Перегнать Америку! Для этого России надо было всего лишь избежать войны, революции и четырех десятилетий, ничего, кроме могущества ядерной державы и космических рекордов, не принесших русскому народу в возмещение перенесенных им страданий и миллионов жертв.
Начало столетия в истории литературы (она особенно мне близка) получило название «серебряного века». В 1904 году умер Чехов, в 1910-м — Толстой; на смену им пришли Бунин, Мережковский, Розанов, Куприн, Ремизов, Шмелев, Горький, Белый, в поэзии зазвучали имена Блока, Ахматовой, Гумилева, Анненского, Сологуба, В. Иванова, Мандельштама. Музыку представляют Стравинский, Рахманинов, Глазунов, Скрябин; философию — Бердяев, Булгаков, Флоренский; кумиры сцены — Станиславский и Евреинов; в балете блистают Анна Павлова, Кшесинская и Карсавина; в медицине выдвигается Боткин, в математике — Софья Ковалевская, в химии — Менделеев, в биологии — Метальников, в аэродинамике — Жуковский, и это лишь беглый обзор. В год моего рождения заявила о себе новая школа русских художников — Билибин, Малявин, Бенуа, Коровин, Врубель. В Мюнхене Кандинский, Малевич, Марианна Веревкина открывают дорогу модернистской живописи. Вскоре откровением для Запада станут балет Дягилева и голос Шаляпина[2].
Итак, родившись в России на заре XX века, я тем самым оказалась сонаследницей определенного достояния, принадлежащего моему народу.

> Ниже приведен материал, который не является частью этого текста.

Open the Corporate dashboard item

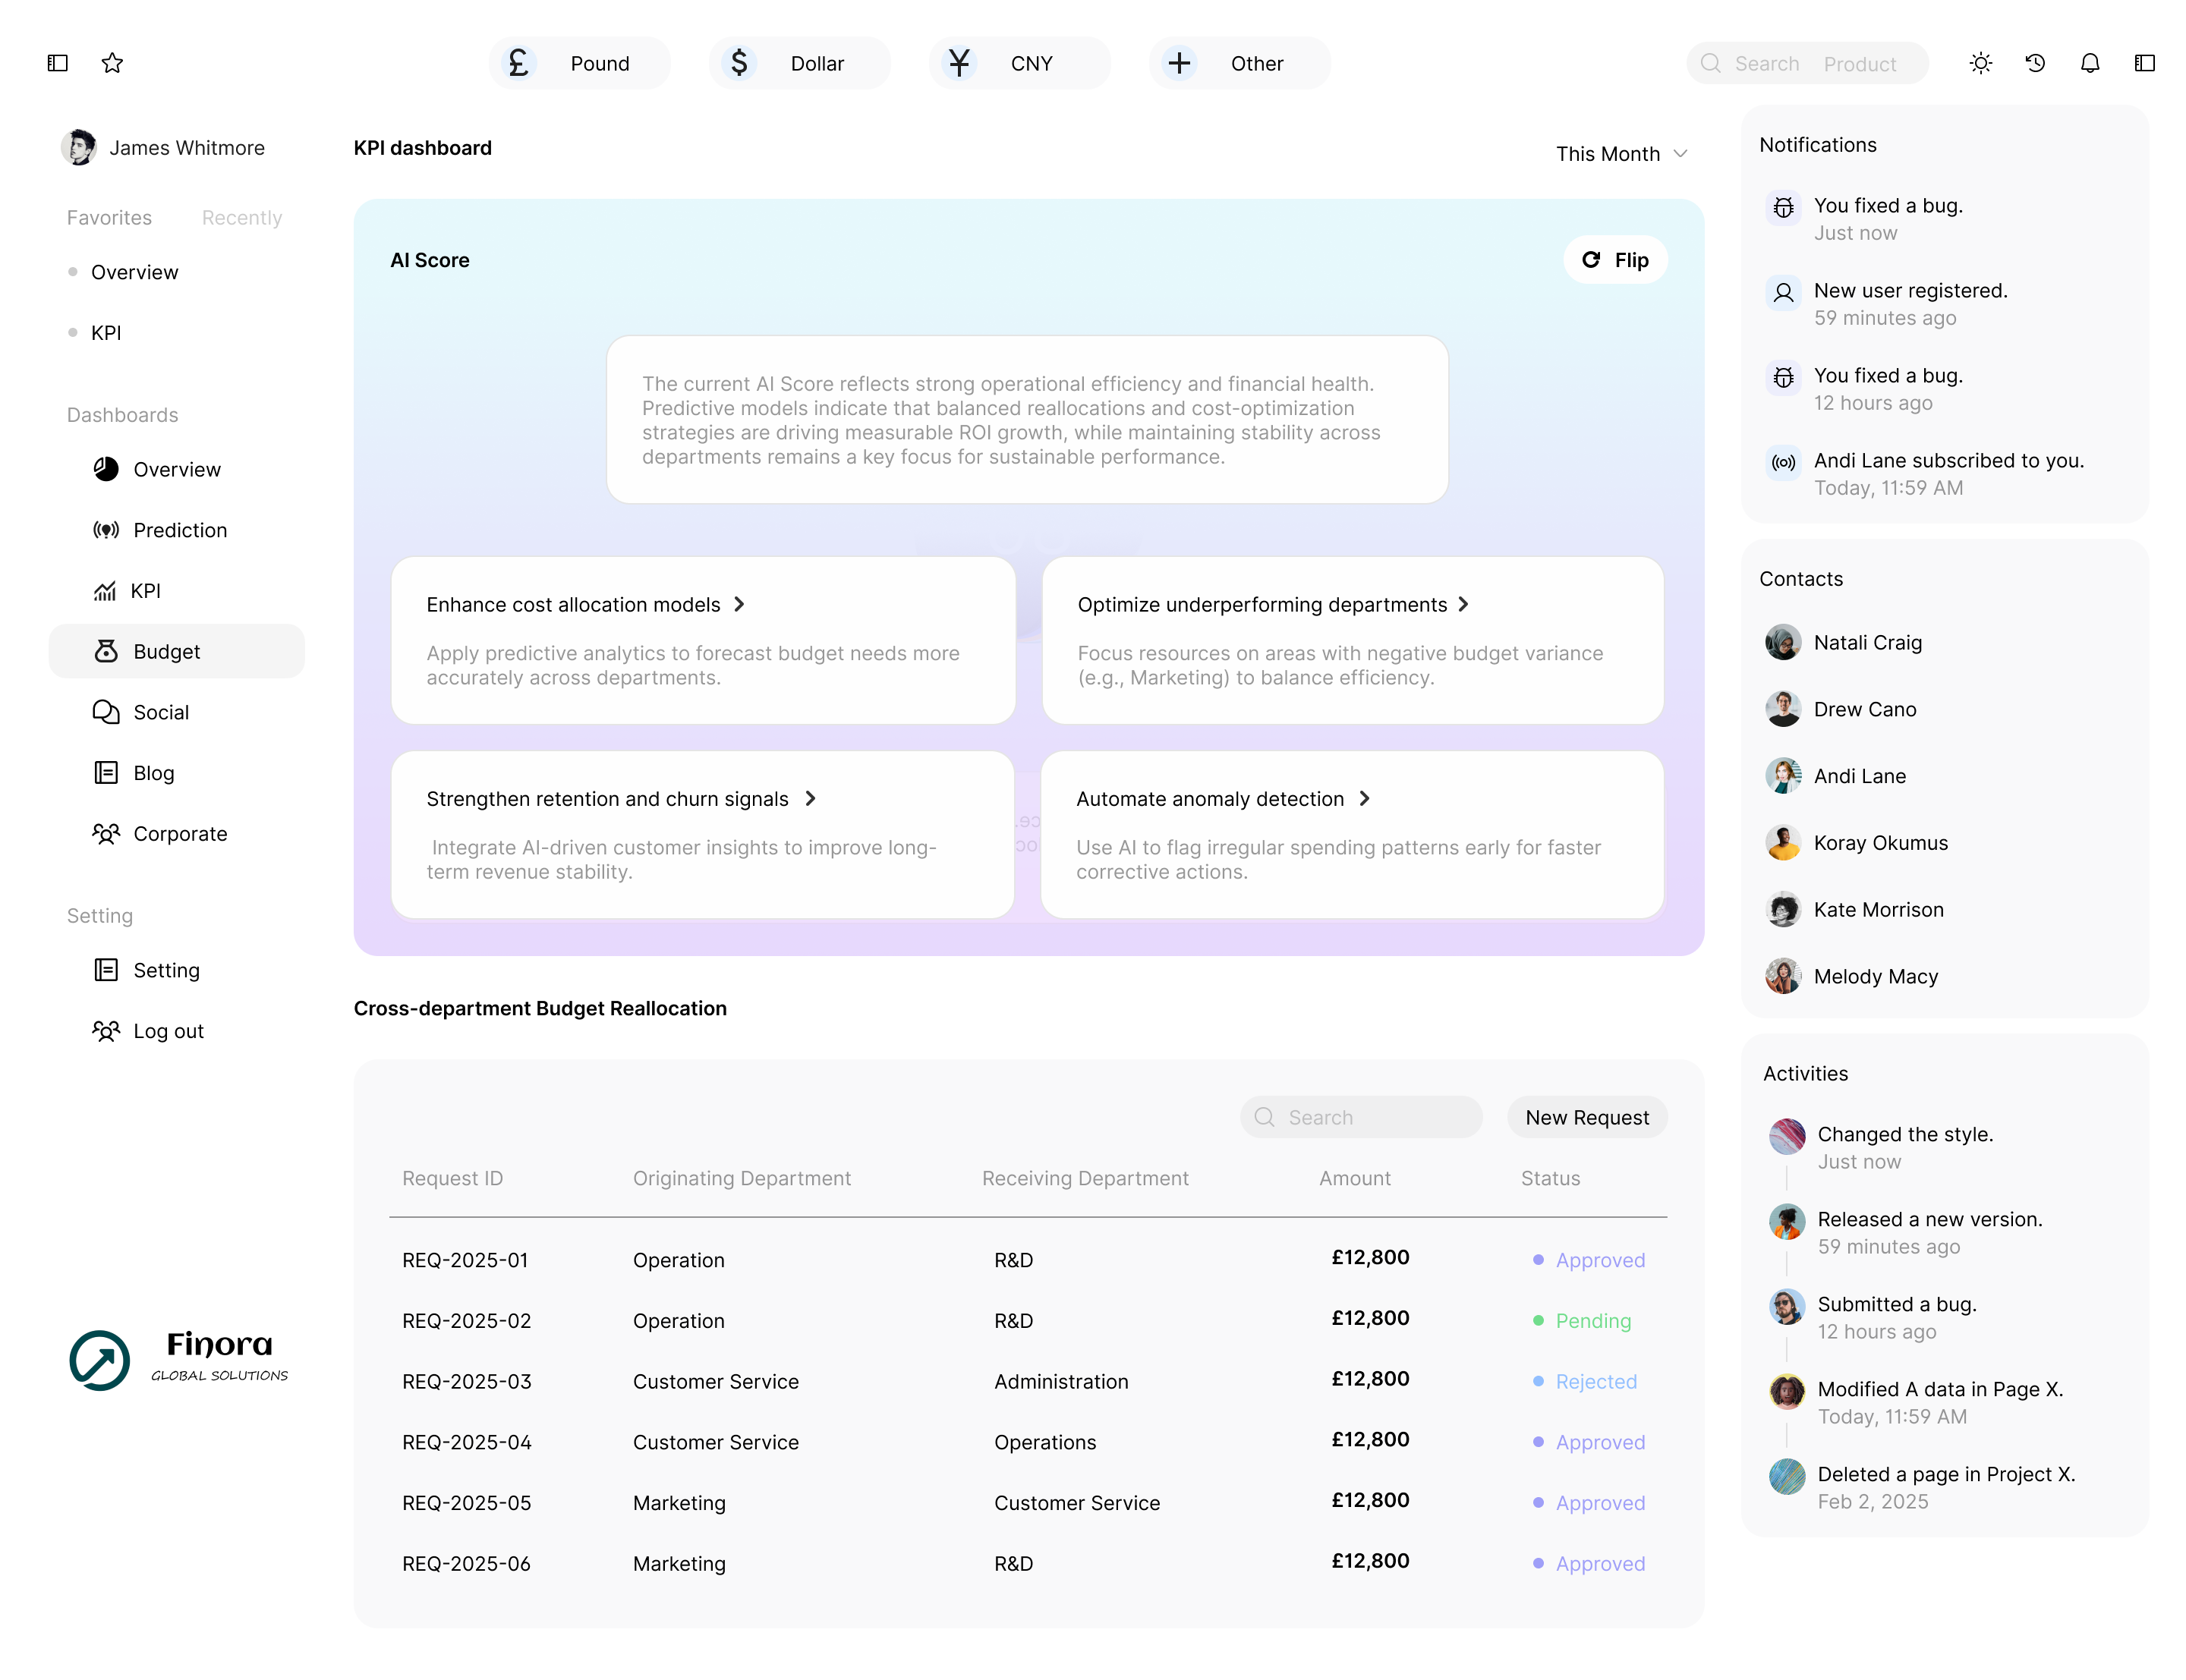180,834
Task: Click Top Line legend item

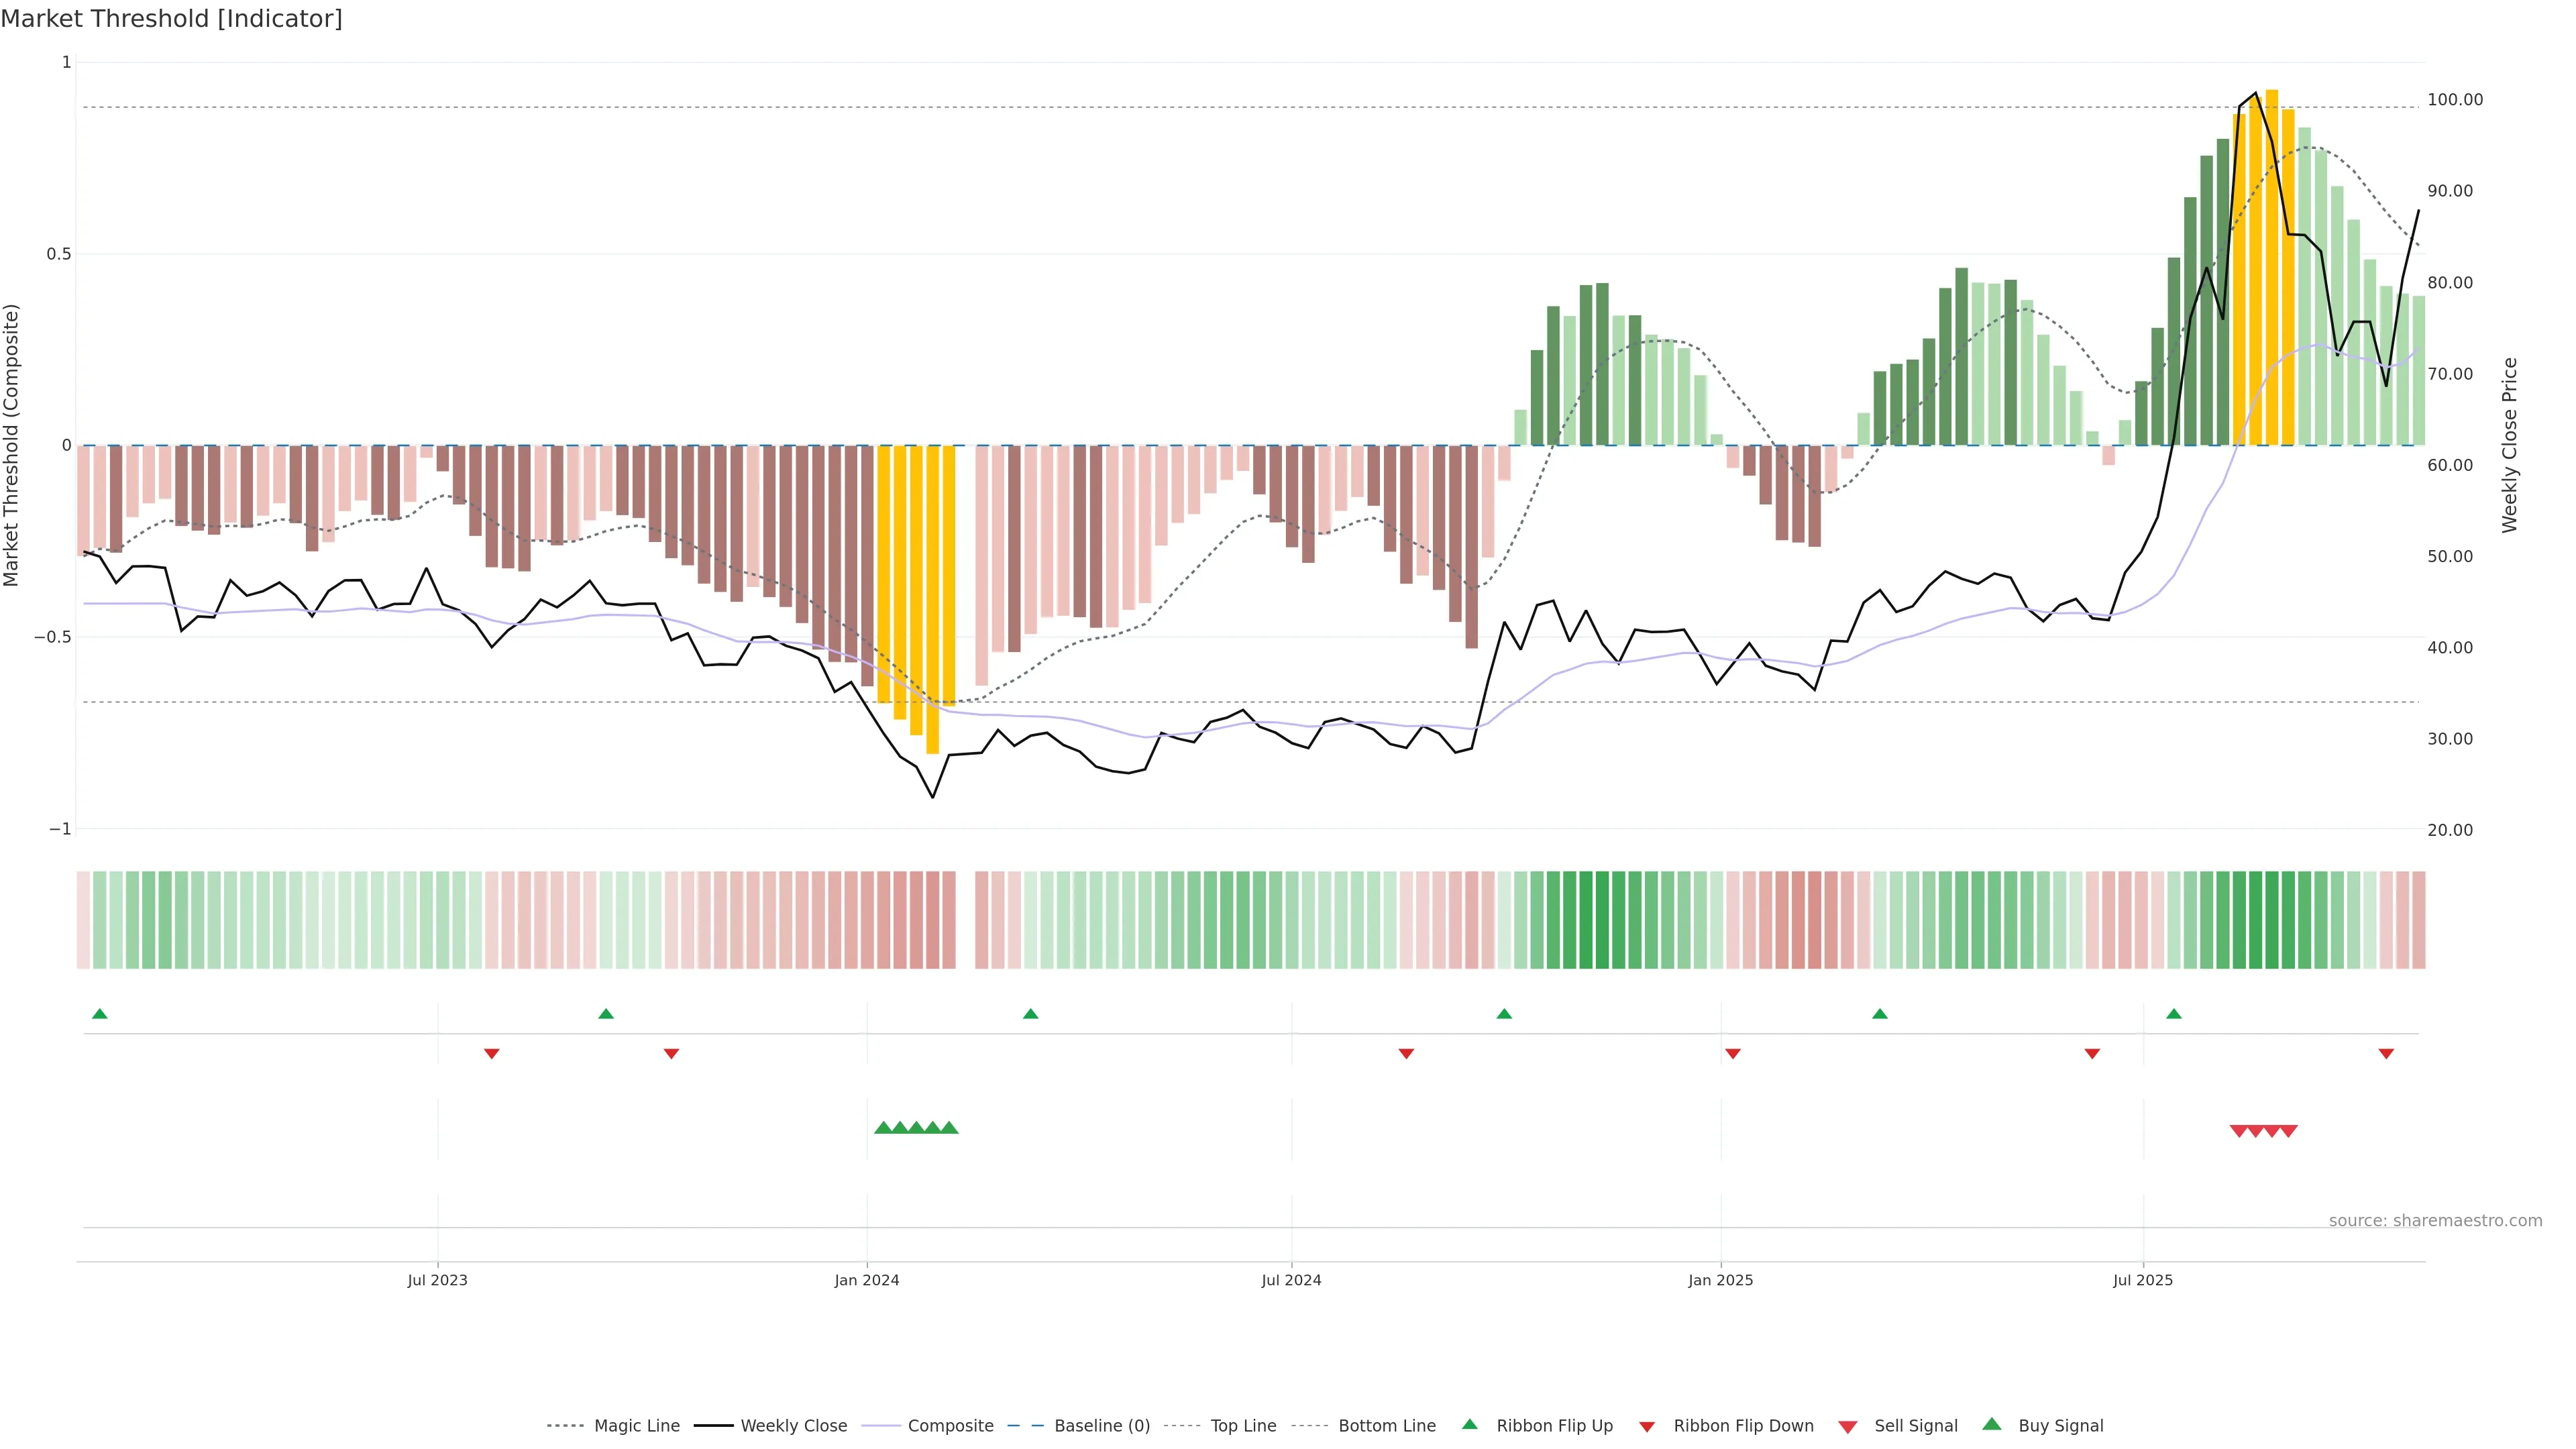Action: [x=1243, y=1425]
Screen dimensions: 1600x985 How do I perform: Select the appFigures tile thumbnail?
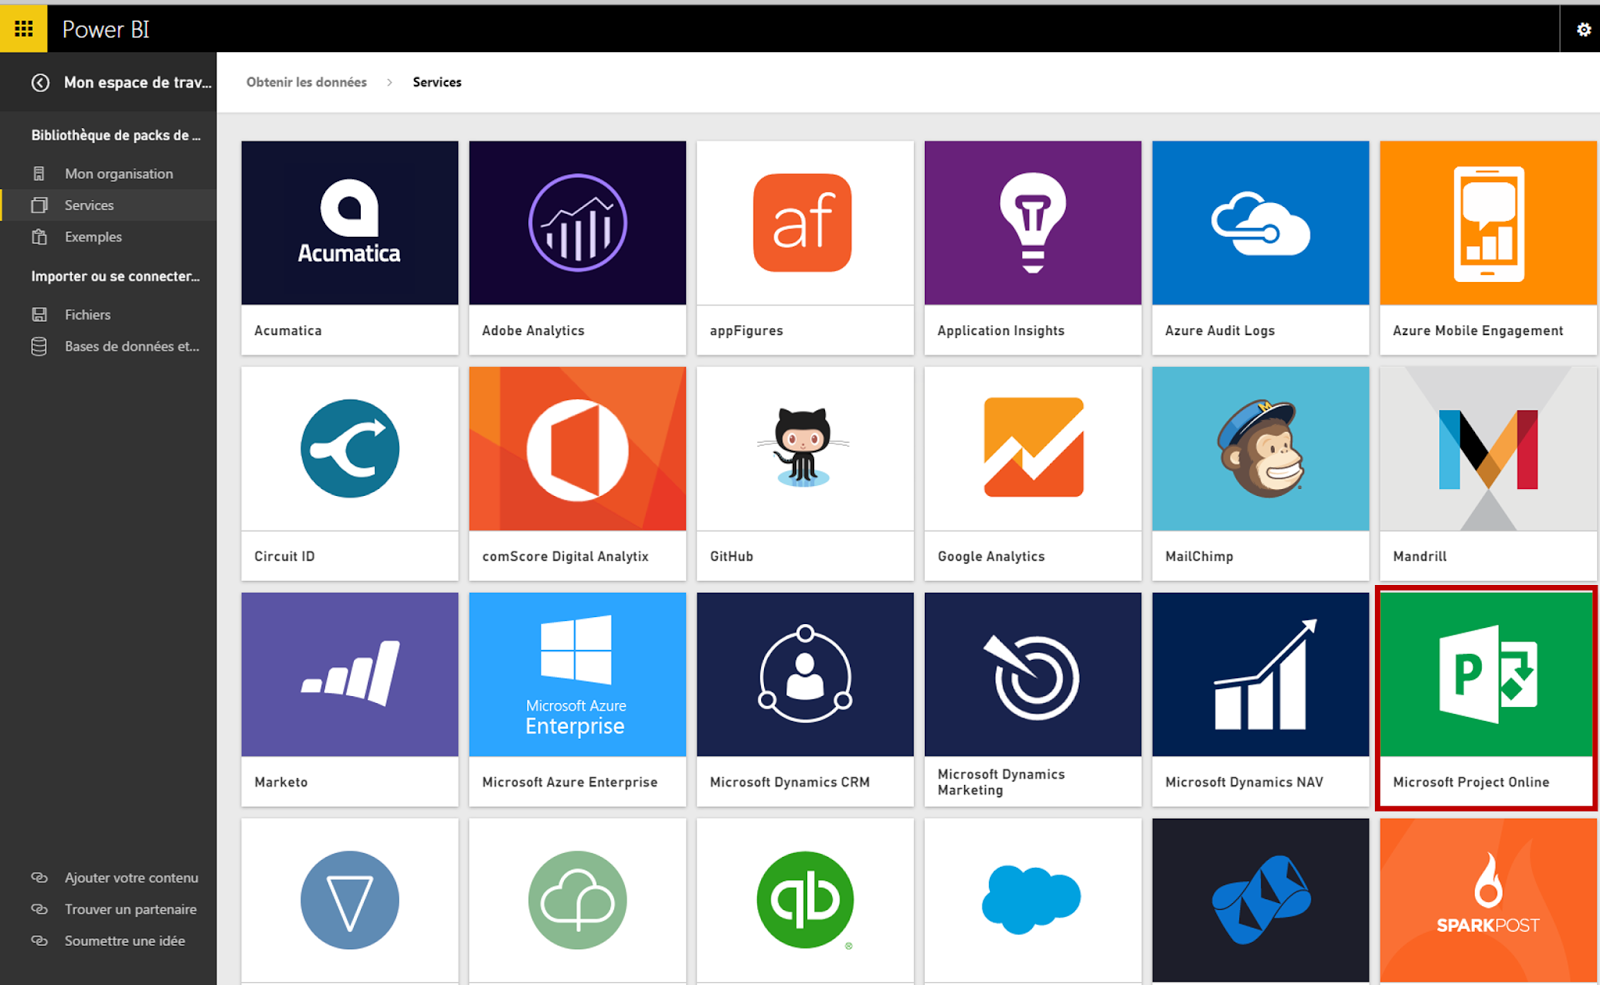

Это богатство обратилось для меня в дым, в мираж. Совсем ребенком мне придется с пустыми руками выйти в дальний путь и, странствуя, лишь подбирать колосья в чужих полях.
Это странствие позволит мне стать свидетелем многих потрясений, от которых вот уже полвека содрогается наша планета. Нет, нет: я ни о чем не жалею и нисколько не жалуюсь! Я просто собираюсь рассказать историю одной жизни, вплетенную в большую Историю. Конечно, начало будет сугубо личным. Немного терпения: всего восемь лет моей биографии, какая-нибудь сотня страниц, — и, наконец, развернутся события. История пускается вскачь, мчит, не разбирая дороги. Она вершит собственную повесть, я бросаю поводья — слово за ней, а я лишь добавлю размышления соломинки, прилипшей к ее копытам.